● WORK INSTRUCTION 1: Retype the following passage on the Parable of the Sower in full, word for word.

● PASSAGE PROVIDED:
* * * * *
For those who discovered the underlying meanings of Jesus’ parables it was clear that God, not Caesar, reigned. 

The Gospels contain many of Jesus’ parables. In the thirteenth chapter of Matthew’s Gospel there are seven parables recorded, The Parable of the Sower is the first of these accounts. We know this was an  important parable for Jesus’ followers because it is recorded in three of the Gospels (Matt. 13:1-9, Mark 4:1-9, Luke 8:5-8) and in the non-canonical gospel of Thomas (Thomas 82:3-13). Jesus also gives emphasis to the parable when he begins by saying, “Listen!” and ends with the challenge “Let anyone with ears listen!”.

The first listeners of this parable would have understood the difficulties of subsistence farming. It would not have been surprising to them that the farmer in the parable scattered his seeds in what may seem to us a casual and random fashion. It was common practice, in Jesus’ day, to scatter seeds before the land was tilled. If the land a subsistence farmer had available was of poor quality he would likely have scattered the seeds everywhere he could with hopes that some of them would take root and flourish. Farmers knew from experience that there are no guarantees in life. So many factors contributed to the yielding of a good harvest: the quality of the seeds; the quality of the soil, the amount of sun and rain and so on. A poor yield could easily happen regardless of the skill of the farmer. What would have been shocking to Jesus’ listeners was the incredible yield from the seeds that fell on “good soil” being “some hundredfold, some sixty, some thirty”. Such abundance would have been so extraordinary as to be completely unbelievable and this would have gotten people’s attention. 

Some of Jesus’ listeners would have known that Jesus often used exaggeration to get people’s attention and point to the miraculous ways that God’s spirit is at work within ordinary everyday life. Jesus maintained  that God’s commonwealth would be revealed in surprising ways in the everday occurrences of life for those who had eyes to see and ears to hear. Those who chose to could be attentive to God’s activity and participate in whatever ways they could to advance the actualization of God’s Commonwealth on earth.
* * * * *
Stored data entries
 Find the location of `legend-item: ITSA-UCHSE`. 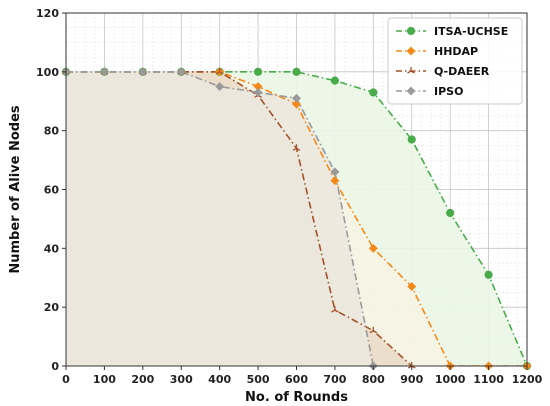

legend-item: ITSA-UCHSE is located at coordinates (452, 32).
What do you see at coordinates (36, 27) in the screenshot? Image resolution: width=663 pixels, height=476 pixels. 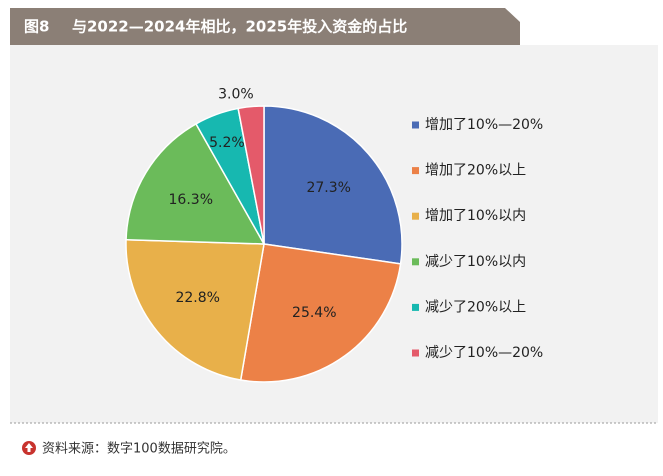 I see `figure-label: 图8` at bounding box center [36, 27].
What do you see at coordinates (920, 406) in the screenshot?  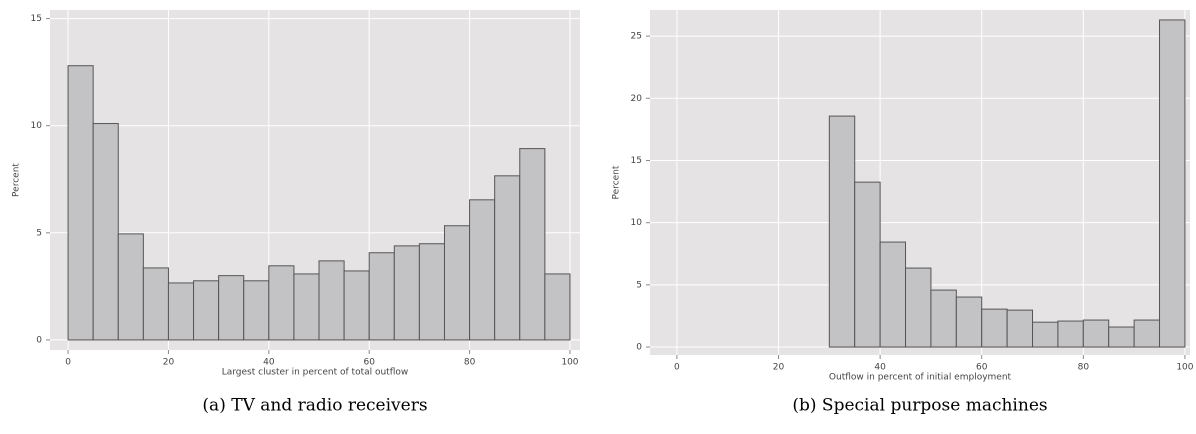 I see `caption: (b) Special purpose machines` at bounding box center [920, 406].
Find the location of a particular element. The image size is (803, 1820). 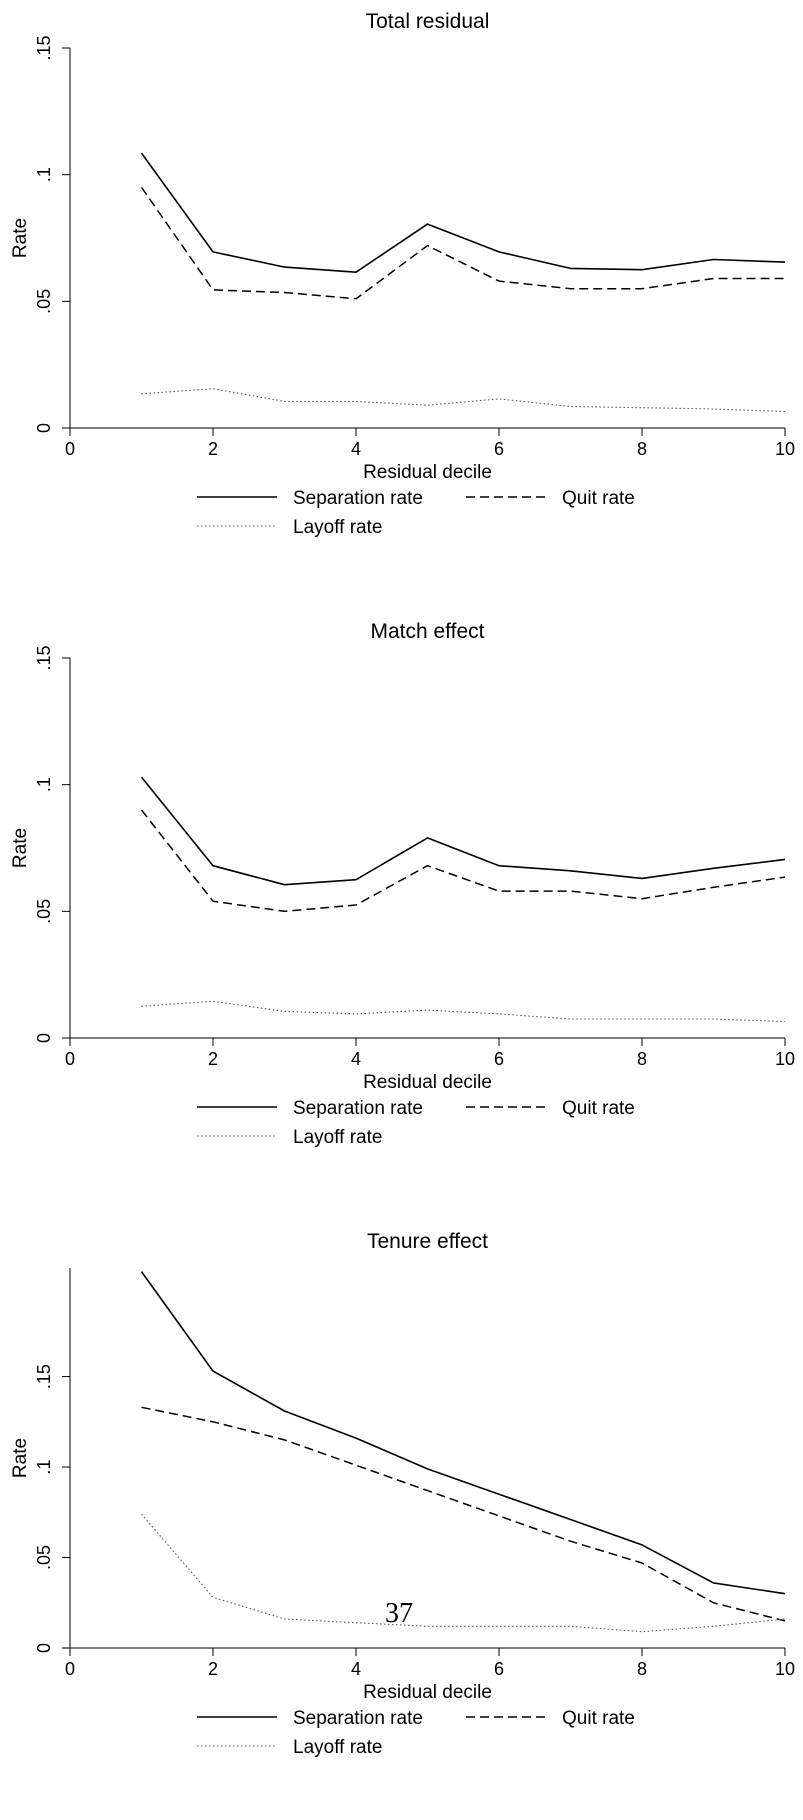

chart-title: Tenure effect is located at coordinates (428, 1242).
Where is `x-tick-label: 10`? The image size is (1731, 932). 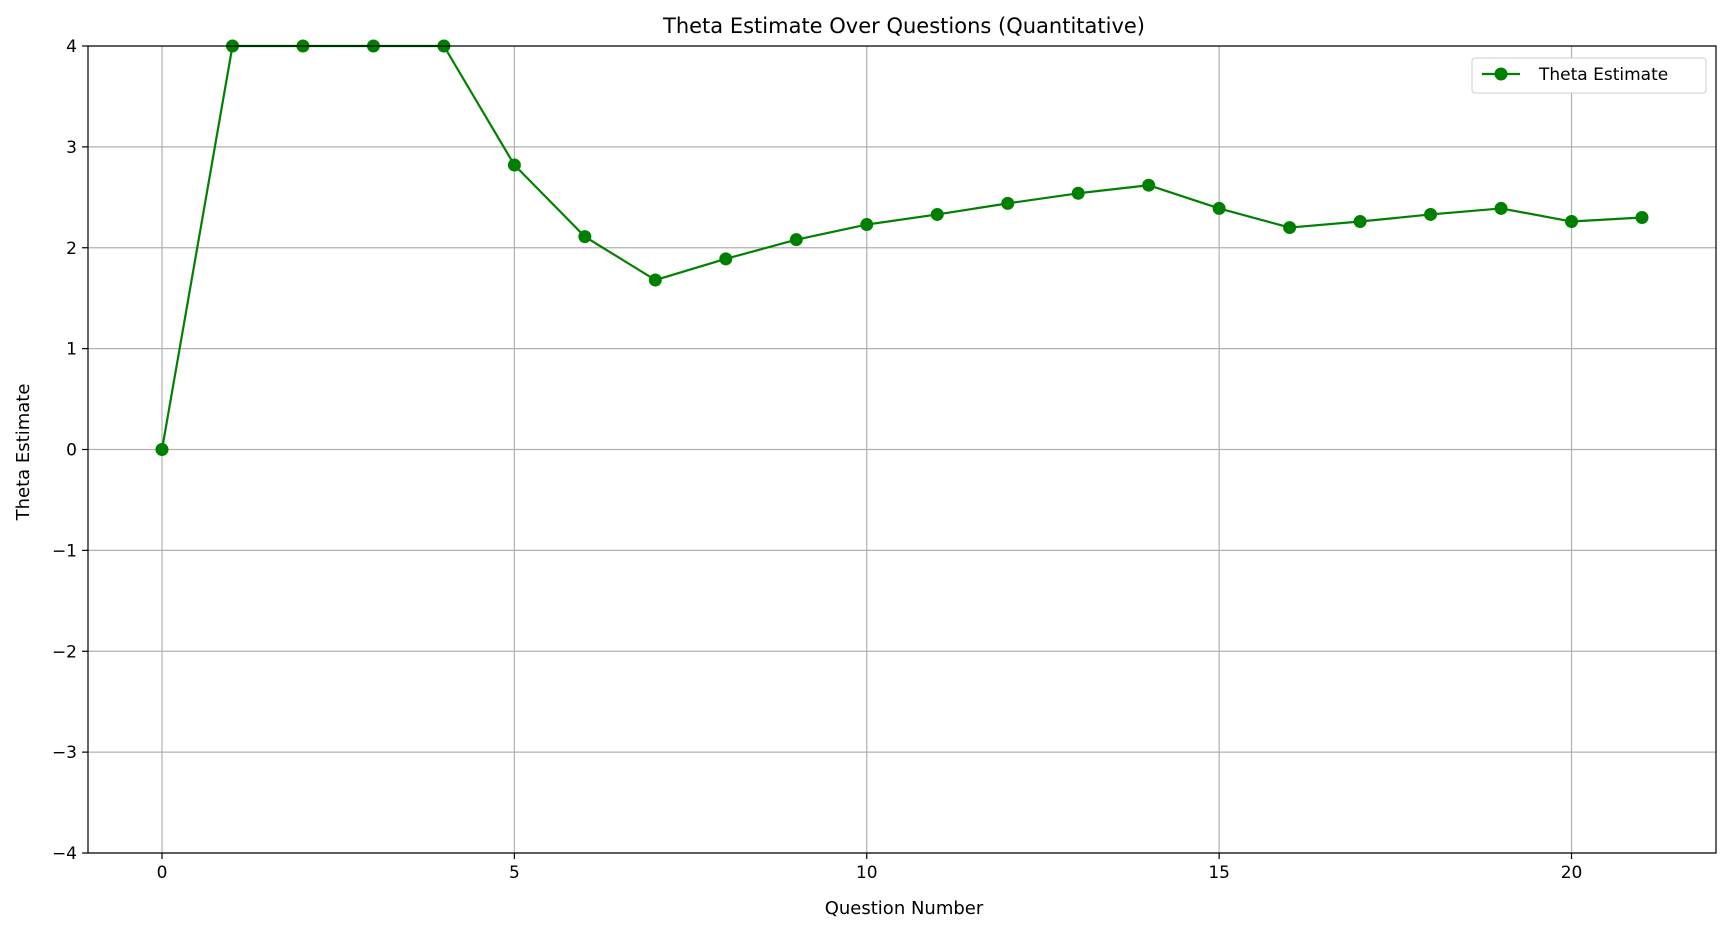
x-tick-label: 10 is located at coordinates (867, 873).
* * * * *
● WORK INSTRUCTION 2: Echo the rows above verbatim, from the line with "Find the location of a" up to and including the final line of the rows, omitting the pictures.

● ANSWER AREA 1:
For those who discovered the underlying meanings of Jesus’ parables it was clear that God, not Caesar, reigned. 

The Gospels contain many of Jesus’ parables. In the thirteenth chapter of Matthew’s Gospel there are seven parables recorded, The Parable of the Sower is the first of these accounts. We know this was an  important parable for Jesus’ followers because it is recorded in three of the Gospels (Matt. 13:1-9, Mark 4:1-9, Luke 8:5-8) and in the non-canonical gospel of Thomas (Thomas 82:3-13). Jesus also gives emphasis to the parable when he begins by saying, “Listen!” and ends with the challenge “Let anyone with ears listen!”.

The first listeners of this parable would have understood the difficulties of subsistence farming. It would not have been surprising to them that the farmer in the parable scattered his seeds in what may seem to us a casual and random fashion. It was common practice, in Jesus’ day, to scatter seeds before the land was tilled. If the land a subsistence farmer had available was of poor quality he would likely have scattered the seeds everywhere he could with hopes that some of them would take root and flourish. Farmers knew from experience that there are no guarantees in life. So many factors contributed to the yielding of a good harvest: the quality of the seeds; the quality of the soil, the amount of sun and rain and so on. A poor yield could easily happen regardless of the skill of the farmer. What would have been shocking to Jesus’ listeners was the incredible yield from the seeds that fell on “good soil” being “some hundredfold, some sixty, some thirty”. Such abundance would have been so extraordinary as to be completely unbelievable and this would have gotten people’s attention. 

Some of Jesus’ listeners would have known that Jesus often used exaggeration to get people’s attention and point to the miraculous ways that God’s spirit is at work within ordinary everyday life. Jesus maintained  that God’s commonwealth would be revealed in surprising ways in the everday occurrences of life for those who had eyes to see and ears to hear. Those who chose to could be attentive to God’s activity and participate in whatever ways they could to advance the actualization of God’s Commonwealth on earth.

● ANSWER AREA 2:
Find the location of a particular element. The image size is (803, 1820). 

chart-title: Tenure effect is located at coordinates (428, 1242).
Where is `x-tick-label: 10`? The image size is (1731, 932). 
x-tick-label: 10 is located at coordinates (867, 873).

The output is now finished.